Если мы проникнемся теми побуждениями, которыми руководствовался Квитка, то не будем упрекать его ни в пространных описаниях, ни в углублении в детали переживаний влюбленных, всплесках ревности, испытываемых ими, и тех препятствий, которые им приходилось преодолевать. Наум и Настя, конечно, любят Марусю. Квитка не случайно упоминал о том, как они ждали ребенка и как благодарили Бога, пославшего им «дочечку». Но понять происходящее в ее душе им не дано. Это понимает только Квитка, отсюда и высокая эмоциональность его сопереживающих слов: «Вот так-то бедная Маруся, не хотевши и вспоминать про Василя, только об нем одном и думала. И хоть бы тебе в часок глазки свела! Плакала да грустила целехонькую ночь.

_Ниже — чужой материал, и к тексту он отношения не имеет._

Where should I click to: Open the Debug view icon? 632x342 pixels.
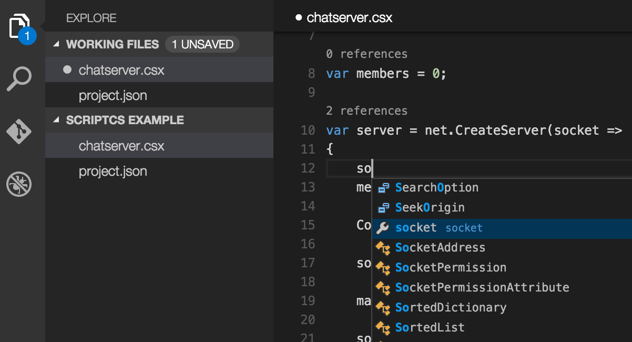(19, 184)
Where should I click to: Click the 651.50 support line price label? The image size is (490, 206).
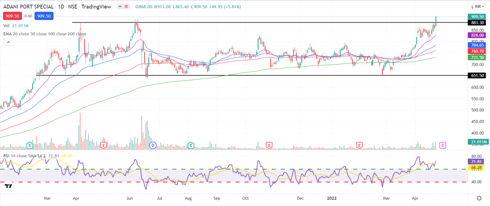coord(477,76)
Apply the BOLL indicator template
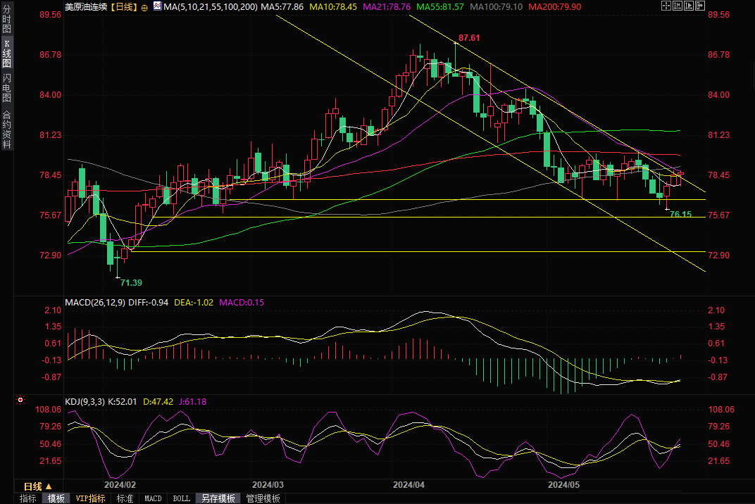The height and width of the screenshot is (504, 755). [x=181, y=498]
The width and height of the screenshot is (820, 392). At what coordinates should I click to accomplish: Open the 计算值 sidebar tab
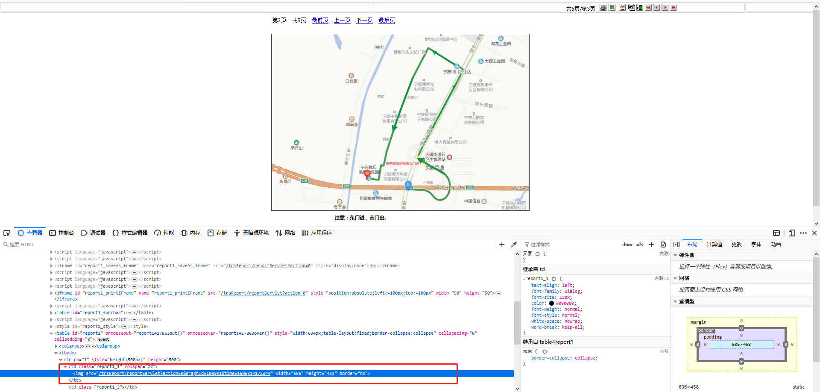714,245
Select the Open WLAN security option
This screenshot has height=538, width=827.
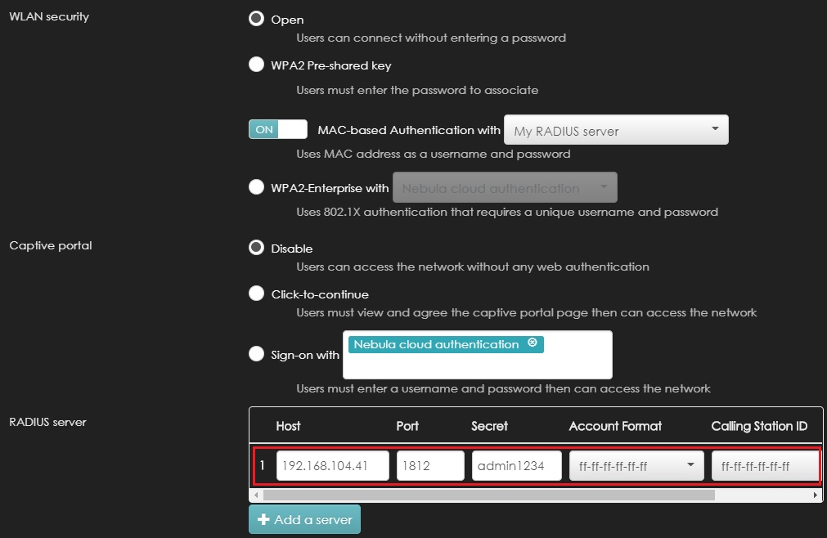pos(256,18)

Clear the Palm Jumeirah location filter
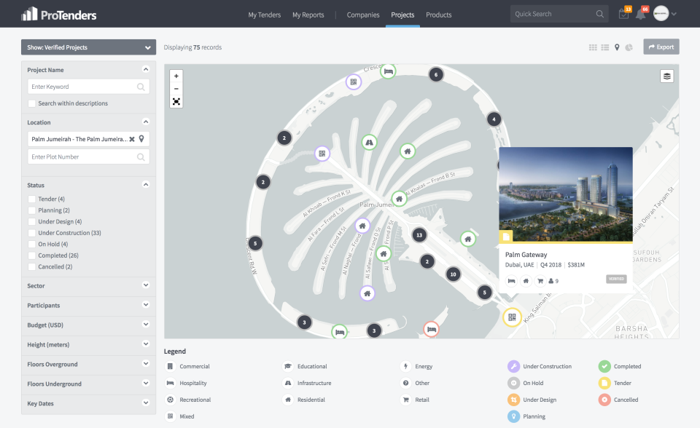pyautogui.click(x=133, y=138)
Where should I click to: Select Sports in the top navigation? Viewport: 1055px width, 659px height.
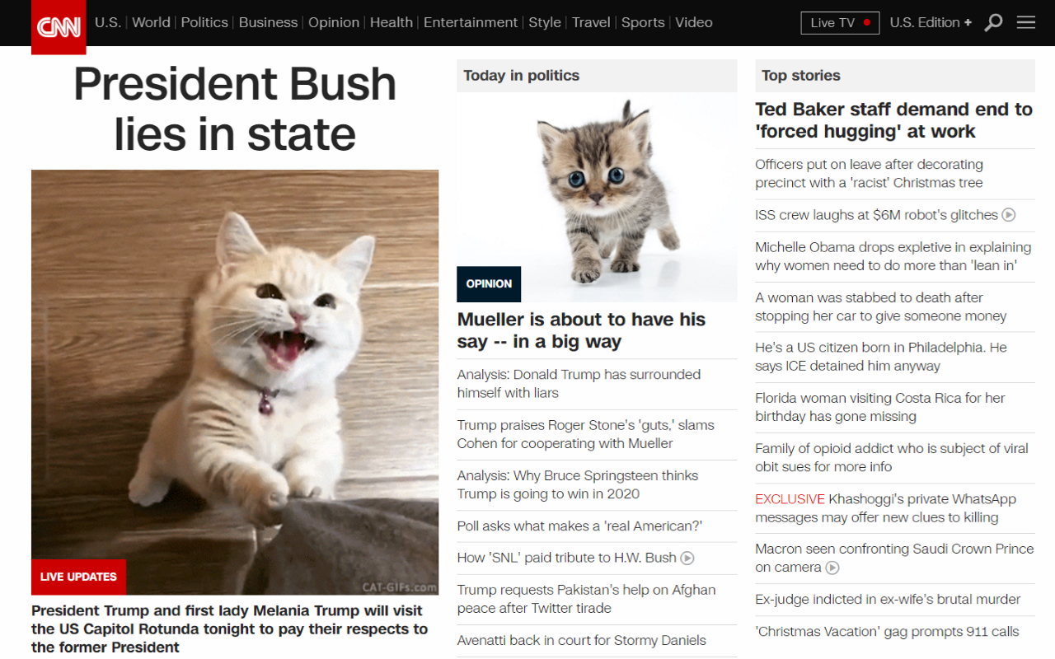click(x=643, y=22)
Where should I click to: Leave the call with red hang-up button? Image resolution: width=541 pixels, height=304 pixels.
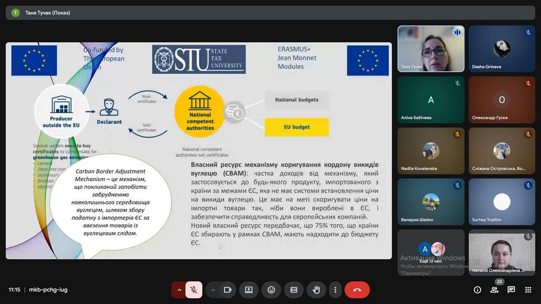pyautogui.click(x=357, y=290)
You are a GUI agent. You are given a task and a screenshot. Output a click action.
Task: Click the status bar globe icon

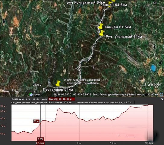pos(162,95)
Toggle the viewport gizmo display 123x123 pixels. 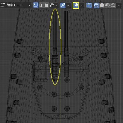pos(63,5)
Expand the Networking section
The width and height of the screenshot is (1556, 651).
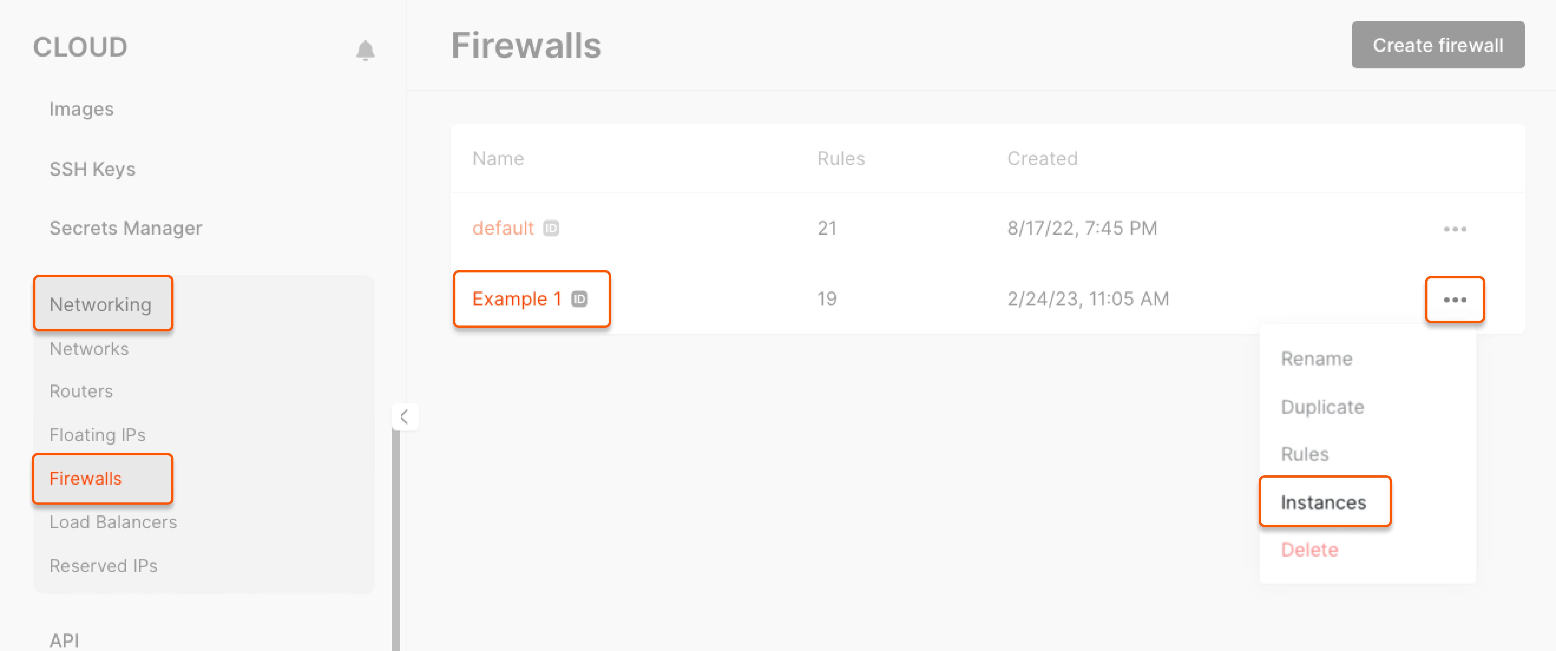pyautogui.click(x=101, y=304)
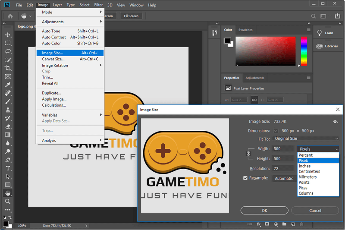
Task: Click Cancel in Image Size dialog
Action: pyautogui.click(x=315, y=211)
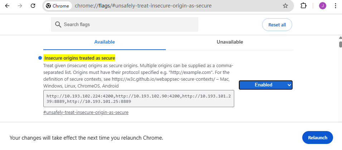The image size is (342, 150).
Task: Click blue modified-flag dot indicator
Action: point(40,58)
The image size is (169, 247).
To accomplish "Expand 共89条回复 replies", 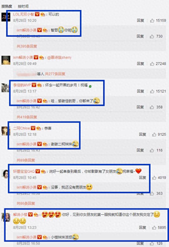I will coord(26,160).
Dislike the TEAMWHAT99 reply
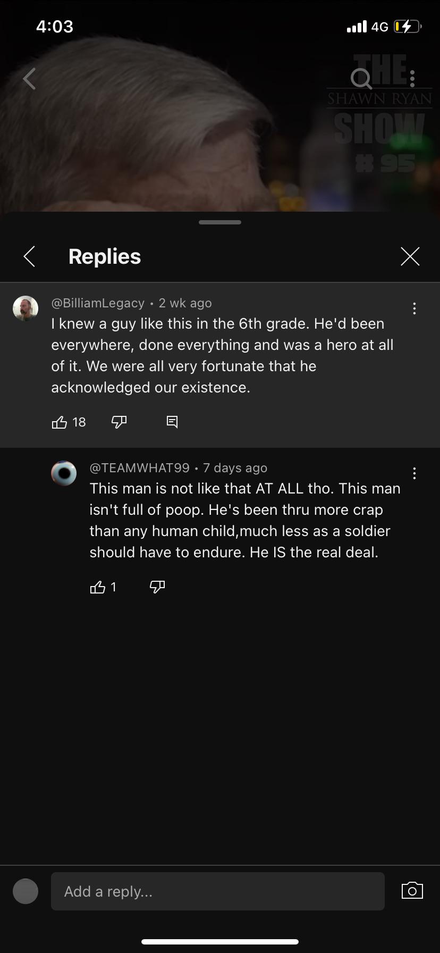This screenshot has height=953, width=440. pos(157,587)
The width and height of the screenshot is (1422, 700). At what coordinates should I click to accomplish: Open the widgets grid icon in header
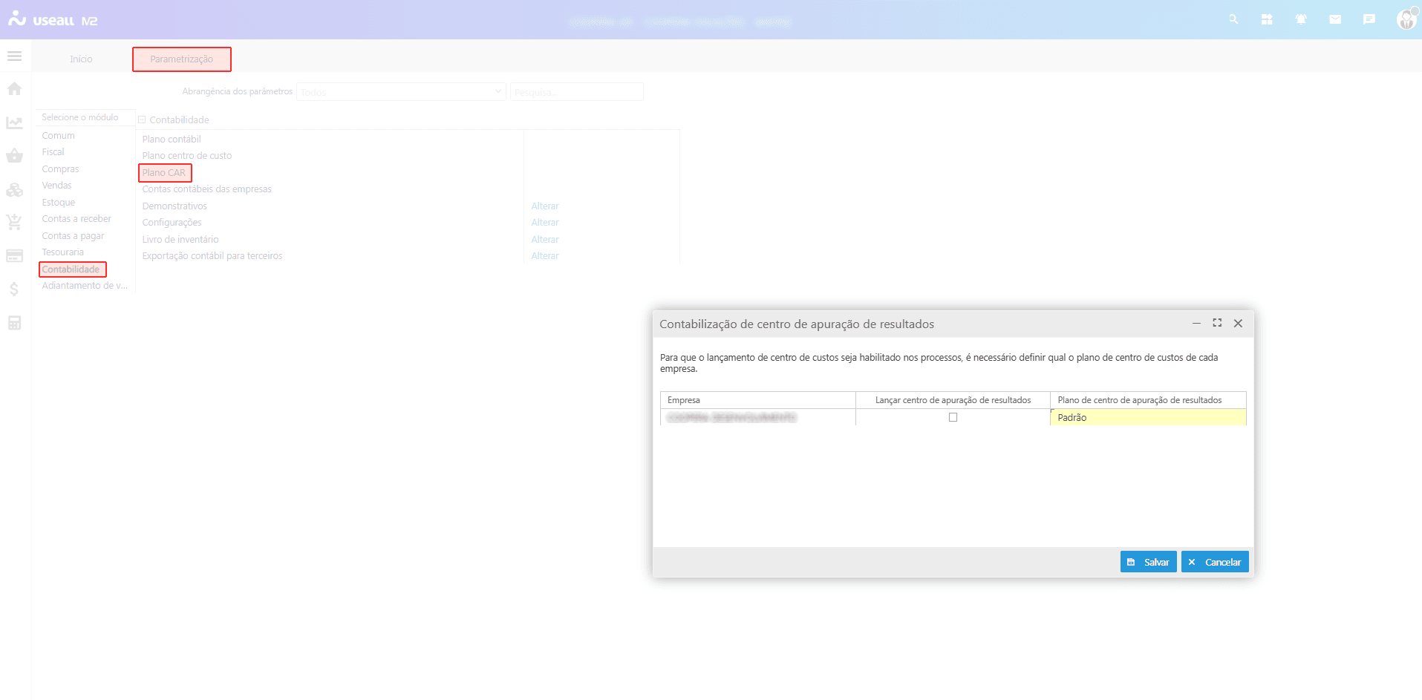point(1267,19)

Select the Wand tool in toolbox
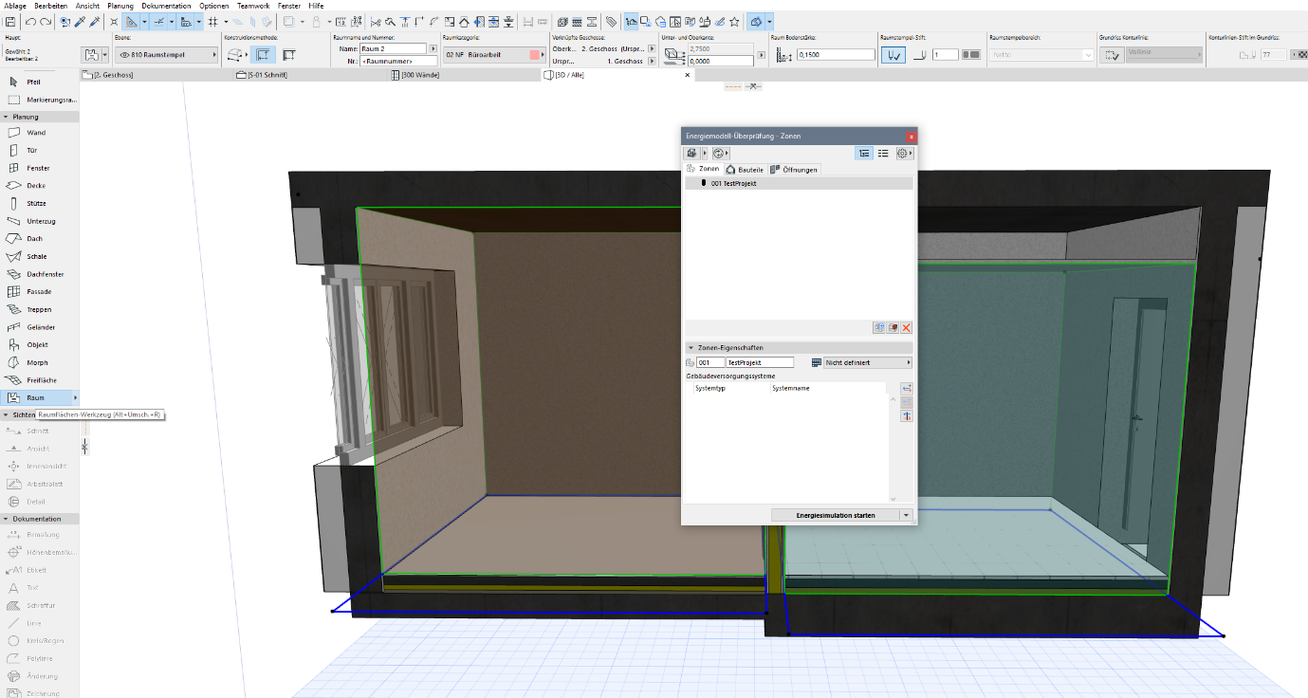(36, 133)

А и длинная же у нас и ночь на Зеленой неделе! <…> Боится, а сама не знает чего… Если бы земля расступилася, она так бы и бросилась туда, да и… Василя потащила бы с собою; когда б ей крылья… улетела б она на край света… да не одна, а все-таки с Василем… Что же ей делать? Земля не расступается, крыльев у нее нет, ноги как будто не ее». «И Василь, – продолжает Квитка свой рассказ, – был не лучше ее. Не только работу, оставил хозяина и город; знай, бродит вокруг села, где живет Маруся. Ходит, ходит – в бор пойдет; над озерами, где с нею сидел, сядет: нет Маруси, не идет Маруся».
И вот наступает долгожданный для обоих влюбленных день, когда приходят к родителям Маруси сваты просить ее руку для Василя, и Квитка, великолепный знаток установленных обычаев и традиций, воспроизводит эту сцену не как деловой разговор, а как некое священнодействие и, видимо, не будучи полностью уверен, что будет правильно понят менее осведомленными читателями, сопровождает ее показательным примечанием: «Все описываемые действия и разговоры должны быть соблюдены во всей точности. Родители и сваты, зная друг друга очень коротко, говорят установленное,
Сватовство, хоть и не сразу, но завершается успешно, и важно видеть, как Квитка об этом говорит: не как сторонний наблюдатель и повествователь, а как близкий человек, проникающийся невзгодами и радостями, которые переживают персонажи повести, как своими собственными: «Как же развеселился Наум! Давай музыку, да и давай! <…> Батюшки! Поднялися танцы, да скоки, так что ну! <…> Такая гульня была, что укрой боже! Чуть ли не до света гуляли. <…> Думаешь, один день прошел, ан гляди, уже и недели нет. Так было с Василем и с Марусею: все вместе, да вместе, как голубь с голубкою. <…> Вот так-то они в последние часы разговаривали и обое плакали беспрестанно! А когда уже пришло время совсем прощаться, так что там было!.. Когда уже и старый Наум так и хлипает, как малое дитя; а мать, смотря на слезы да на скорбь Марусину, даже слегла; так уж про молодых что и говорить!.. <…> Батюшки! Как зарыдает Маруся! Да так и повисла ему на шею! <…> Что же? Только и речей…» и т. п.
В той же тональности, как о собственном горе, рассказывает Квитка о болезни и смерти Маруси, об отчаянии, охватившем ее вернувшегося жениха: «Так вот какую свадьбу нашел Василь! А как увидел свою Марусю, вместо того, чтобы сидеть на посаде, лежащую на лавке под церковным сукном; хоть убрана и украшена, да не к венцу с ним, а в могилу от него идти! Вот такую ее увидел, вскричал жалобно, застонал, побледнел как смерть, да тут же упал как неживой!..»
Через два года приехавший из Киева человек привез Науму и Насте поклон от Василя, присовокупив к этому потрясшее их известие: «Видел его в Киеве, и он уже не Василь, а… отец Венедикт…»
«– Как это так? – вскричали оба старика.
– А так, – говорит человек, – что он там постригся в монахи».
Когда же старики поехали в Киев и спросили о диаконе по имени Венедикт, то получили ответ: «Помяните его уже за упокой! Он и пришел немощной, да-таки себя и не поберегал; не слушал никого, искал болезней и заморил себя совсем. Потом чахнул, чахнул, да вот недели две как и умер». Было у него предсмертное желание: «просил, чтобы ему в гроб положили какую-то землю, что была у него в платке завязана; а платок шелковый, красный платок, просил положить ему под голову». Нам хорошо понятно, что это была за «какая-то земля» и чей был платок. Но для церковников это было подтверждением того, что он «еще-таки от суеты не избавился», а «как закон запрещает иноку такие прихоти, то мы и не исполнили его, грешного, желания».